JULY 10 , 2002--"The hundreds of billions of stars that make up the Milky Way and the interstellar medium--the gas molecules and dust particles that exist between the stars--are constantly rotating around the center of the galaxy, much like the planets rotate around the sun," says Associate Professor of Physics Dan Stinebring. "There are also pockets of turbulent gases within the interstellar medium that create small, swirling motions within the medium. Studying this more detailed motion of interstellar gases can help us understand how our galaxy works."

Earlier this summer, Henry Barnor '04, Alex Hill '04, Aaron Webber '03, and Daniel Berwick '05 accompanied Stinebring to the National Astronomy and Ionosphere Center in Arecibo, Puerto Rico, to explore this turbulence further. The team spent two weeks recording and studying data gathered from pulsars--highly magnetized neutron stars that spin quickly, emitting radio waves--with support from the National Science Foundation.

"Working at Arecibo was exciting as an undergraduate," Webber says. "It was definitely a good experience to meet other scientists and see the different projects that they were working on."

For four hours most afternoons and from 12:30 a.m. to 4:00 a.m. every night for two weeks (observing time is allocated on a competitive basis to researchers around the world), Stinebring and his students had their chance to use Arecibo's mammoth radio telescope. The students would point the telescope toward the pulsar they wanted to study, calibrate the device, and run a computer program to collect data at different frequencies over a specific period of time.

"I kind of expected the operating technicians at Arecibo to set the telescope's coordinates for us," says Berwick. "Instead, we got to do this as part of our research. After we punched a few keystrokes into the computer, the telescope would move and point toward the part of the sky we wanted to observe. It was amazing."

After the observatory's computers collected the necessary data, Stinebring's student research team ran another program, which they wrote themselves, to process the information and create three-dimensional graphs of the spectra that had been observed by the telescope.

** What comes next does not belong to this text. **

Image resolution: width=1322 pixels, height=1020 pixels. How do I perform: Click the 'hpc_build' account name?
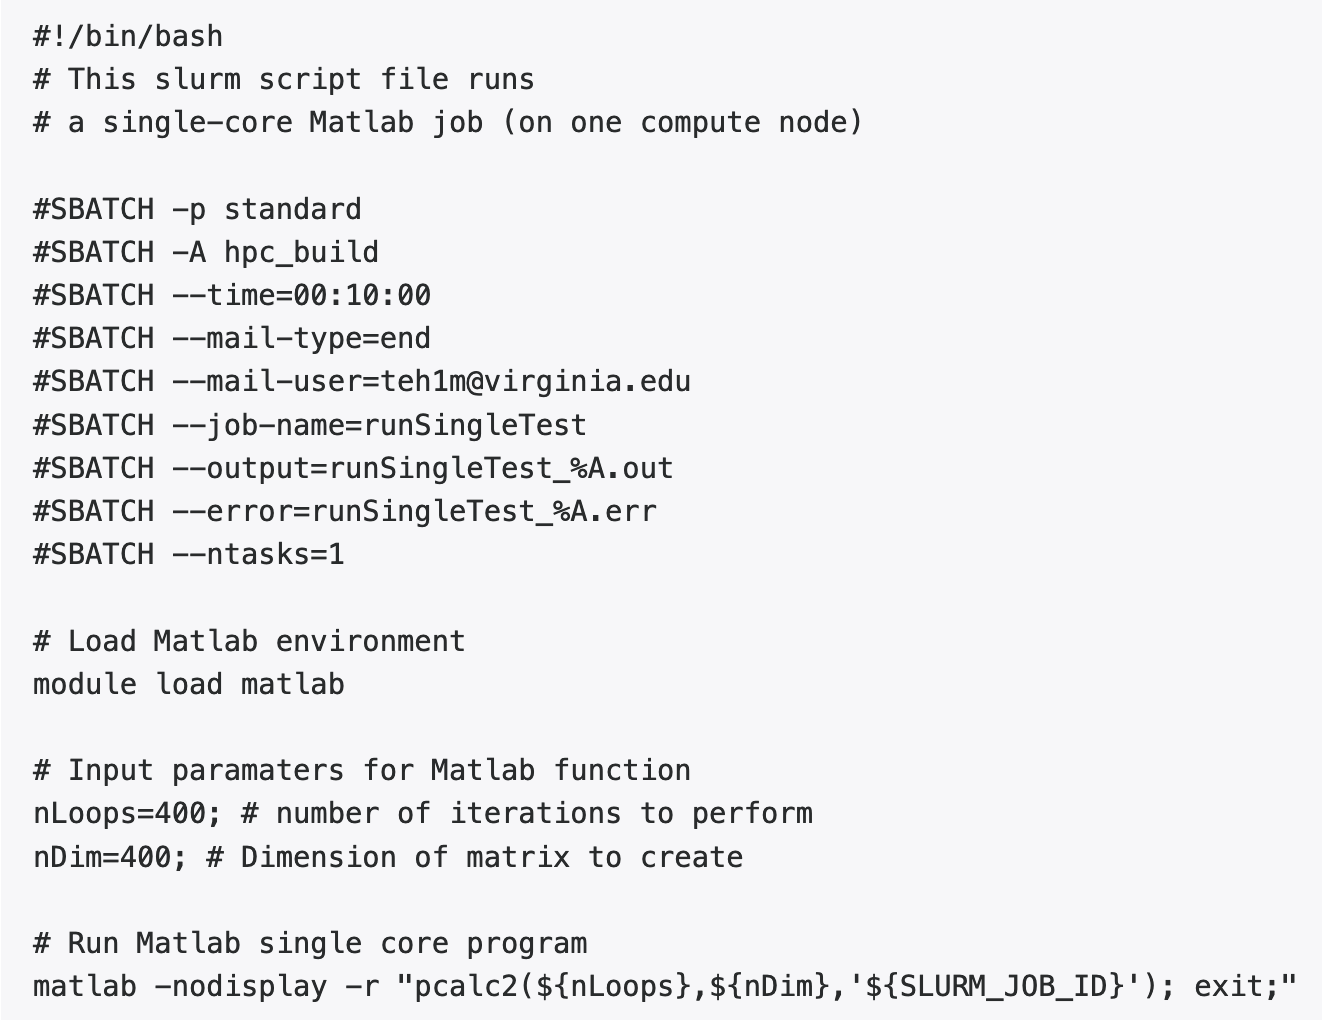[301, 253]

"The radio waves that we collected are scattered in space by electrons in the interstellar medium," Berwick says. "By looking at the distortion that this scattering creates, we can learn more about pulsars, and explore the composition of the medium, too."


A view overlooking the 305-meter diameter Arecibo radio telescope. The spherical radome, which is suspended 130 meters above the surface, houses two additional reflectors and the radio receivers. The 900 tons of steel and advanced electronics are held up by the three 120-meter tall concrete support towers.

Stinebring and his students are spending the rest of the summer analyzing the data they've collected and constructing a model to explain why and how the radio waves from pulsars are scattered before they reach the Earth.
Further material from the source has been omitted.